Men and women ≥ 18 years of age with a confirmed diagnosis of CLL, which has relapsed after, or been refractory to, ≥ 1 previous treatments for CLL; however, subjects with 17p deletion are eligible if they have relapsed after, or been refractory to, 1 prior treatment for CLL.
Eastern Cooperative Oncology Group (ECOG) performance status of ≤ 2.
Agreement to use contraception during the study and for 30 days after the last dose of study drugs if sexually active and able to bear or beget children.

Exclusion Criteria:

Prior malignancy, except for adequately treated basal cell or squamous cell skin cancer, in situ cervical cancer, or other cancer from which the subject has been disease free for ≥ 2 years or which will not limit survival to < 2 years.
A life-threatening illness, medical condition or organ system dysfunction which, in the investigator's opinion, could compromise the subject's safety, interfere with the absorption or metabolism of acalabrutinib and/or ACP-319, or put the study outcomes at undue risk.
Significant cardiovascular disease.
Malabsorption syndrome, disease significantly affecting gastrointestinal function, or resection of the stomach or small bowel or ulcerative colitis, symptomatic inflammatory bowel disease, or partial or complete bowel obstruction.
Any immunotherapy within 4 weeks of first dose of study drug.
For subjects with recent chemotherapy or experimental therapy the first dose of study drug must occur after 5 times the half-life of the agent(s).
History of prior allogeneic bone marrow progenitor cell or solid organ transplantation.
Ongoing immunosuppressive therapy, including systemic or enteric corticosteroids for treatment of CLL or other conditions.
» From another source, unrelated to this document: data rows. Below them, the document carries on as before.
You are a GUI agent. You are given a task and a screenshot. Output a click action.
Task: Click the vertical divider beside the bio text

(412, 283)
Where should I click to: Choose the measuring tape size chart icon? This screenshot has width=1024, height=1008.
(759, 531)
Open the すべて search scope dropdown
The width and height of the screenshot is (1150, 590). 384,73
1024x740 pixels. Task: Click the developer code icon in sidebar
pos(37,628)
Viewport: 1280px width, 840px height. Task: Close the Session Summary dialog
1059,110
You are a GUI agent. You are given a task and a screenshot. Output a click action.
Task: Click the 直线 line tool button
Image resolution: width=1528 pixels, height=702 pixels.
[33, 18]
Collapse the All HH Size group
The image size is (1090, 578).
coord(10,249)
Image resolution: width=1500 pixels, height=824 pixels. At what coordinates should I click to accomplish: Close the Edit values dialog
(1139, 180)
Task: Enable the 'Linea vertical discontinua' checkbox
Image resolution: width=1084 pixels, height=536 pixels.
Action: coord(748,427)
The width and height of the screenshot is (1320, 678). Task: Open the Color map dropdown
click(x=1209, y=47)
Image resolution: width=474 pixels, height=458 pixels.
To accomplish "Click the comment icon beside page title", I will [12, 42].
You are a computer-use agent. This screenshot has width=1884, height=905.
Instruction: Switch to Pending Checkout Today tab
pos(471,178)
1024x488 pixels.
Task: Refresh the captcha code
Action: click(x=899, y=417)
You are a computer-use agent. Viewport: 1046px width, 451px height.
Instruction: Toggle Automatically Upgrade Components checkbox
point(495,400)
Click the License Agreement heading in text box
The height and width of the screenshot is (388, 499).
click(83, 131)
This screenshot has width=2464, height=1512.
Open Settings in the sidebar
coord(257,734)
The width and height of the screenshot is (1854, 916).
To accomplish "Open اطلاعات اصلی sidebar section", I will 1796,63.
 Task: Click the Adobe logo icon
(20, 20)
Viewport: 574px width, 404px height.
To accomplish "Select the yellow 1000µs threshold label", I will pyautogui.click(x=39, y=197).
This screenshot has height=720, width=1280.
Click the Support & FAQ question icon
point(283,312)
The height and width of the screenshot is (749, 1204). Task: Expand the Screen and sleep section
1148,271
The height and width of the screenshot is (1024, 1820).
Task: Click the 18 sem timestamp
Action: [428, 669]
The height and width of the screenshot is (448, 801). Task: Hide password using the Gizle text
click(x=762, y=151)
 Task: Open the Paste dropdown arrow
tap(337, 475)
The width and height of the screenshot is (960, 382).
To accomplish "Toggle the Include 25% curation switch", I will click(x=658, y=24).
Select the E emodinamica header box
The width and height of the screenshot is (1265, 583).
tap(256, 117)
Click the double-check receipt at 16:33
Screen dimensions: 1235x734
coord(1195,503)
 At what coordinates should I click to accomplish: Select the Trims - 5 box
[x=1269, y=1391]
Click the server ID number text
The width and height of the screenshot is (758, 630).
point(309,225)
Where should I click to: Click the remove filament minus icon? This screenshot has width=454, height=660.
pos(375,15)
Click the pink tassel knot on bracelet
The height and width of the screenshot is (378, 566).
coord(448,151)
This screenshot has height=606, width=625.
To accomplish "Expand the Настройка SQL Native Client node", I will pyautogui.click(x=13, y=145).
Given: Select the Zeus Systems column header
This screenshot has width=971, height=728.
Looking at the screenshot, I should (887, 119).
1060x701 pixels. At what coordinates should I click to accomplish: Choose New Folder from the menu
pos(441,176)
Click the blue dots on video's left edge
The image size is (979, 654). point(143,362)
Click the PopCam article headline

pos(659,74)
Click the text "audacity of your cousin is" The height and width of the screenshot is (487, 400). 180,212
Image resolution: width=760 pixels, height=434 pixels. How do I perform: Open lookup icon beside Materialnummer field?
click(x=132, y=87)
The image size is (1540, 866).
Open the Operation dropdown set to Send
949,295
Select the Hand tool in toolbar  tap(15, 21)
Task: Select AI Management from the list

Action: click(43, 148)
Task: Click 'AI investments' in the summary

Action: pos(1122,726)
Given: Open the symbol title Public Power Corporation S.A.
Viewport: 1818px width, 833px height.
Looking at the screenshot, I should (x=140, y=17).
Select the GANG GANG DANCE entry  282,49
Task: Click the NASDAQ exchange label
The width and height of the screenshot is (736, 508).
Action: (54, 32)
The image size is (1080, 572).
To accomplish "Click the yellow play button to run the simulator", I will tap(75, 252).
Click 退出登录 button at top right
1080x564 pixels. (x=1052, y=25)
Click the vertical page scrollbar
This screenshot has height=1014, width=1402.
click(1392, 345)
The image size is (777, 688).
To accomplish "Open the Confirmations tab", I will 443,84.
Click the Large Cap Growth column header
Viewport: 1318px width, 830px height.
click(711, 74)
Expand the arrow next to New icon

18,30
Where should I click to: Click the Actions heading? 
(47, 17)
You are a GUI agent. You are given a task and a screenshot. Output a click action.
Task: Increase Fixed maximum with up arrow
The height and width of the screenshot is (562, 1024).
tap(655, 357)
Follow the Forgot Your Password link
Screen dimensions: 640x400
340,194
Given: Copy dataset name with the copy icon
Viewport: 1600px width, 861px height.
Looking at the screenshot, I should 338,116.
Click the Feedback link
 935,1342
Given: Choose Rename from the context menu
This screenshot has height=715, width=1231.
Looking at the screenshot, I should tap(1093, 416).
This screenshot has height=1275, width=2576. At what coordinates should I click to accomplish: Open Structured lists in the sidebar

Note: Subjects may be using topical or inhaled corticosteroids as therapy for comorbid conditions.
Central nervous system (CNS) involvement by CLL.
Grade ≥ 2 toxicity (other than alopecia).
Known history of human immunodeficiency virus (HIV) or active infection with hepatitis C virus (HCV) or hepatitis B virus (HBV) or any uncontrolled active systemic infection.
Uncontrolled autoimmune hemolytic anemia or idiopathic thrombocytopenia purpura.
Absolute neutrophil count (ANC) < 0.75 x 109/L or platelet count < 50 x 109/L unless due to disease involvement in the bone marrow.
Creatinine > 1.5 x institutional upper limit of normal (ULN); total bilirubin > 1.5 x ULN (unless due to Gilbert's disease); and aspartate aminotransferase (AST) or alanine aminotransferase (ALT) > 2.5 x ULN unless disease related.
Significant screening ECG abnormalities including left bundle branch block, 2nd degree AV block type II, 3rd degree block, Grade 2 or higher bradycardia, and QTc > 480 msec.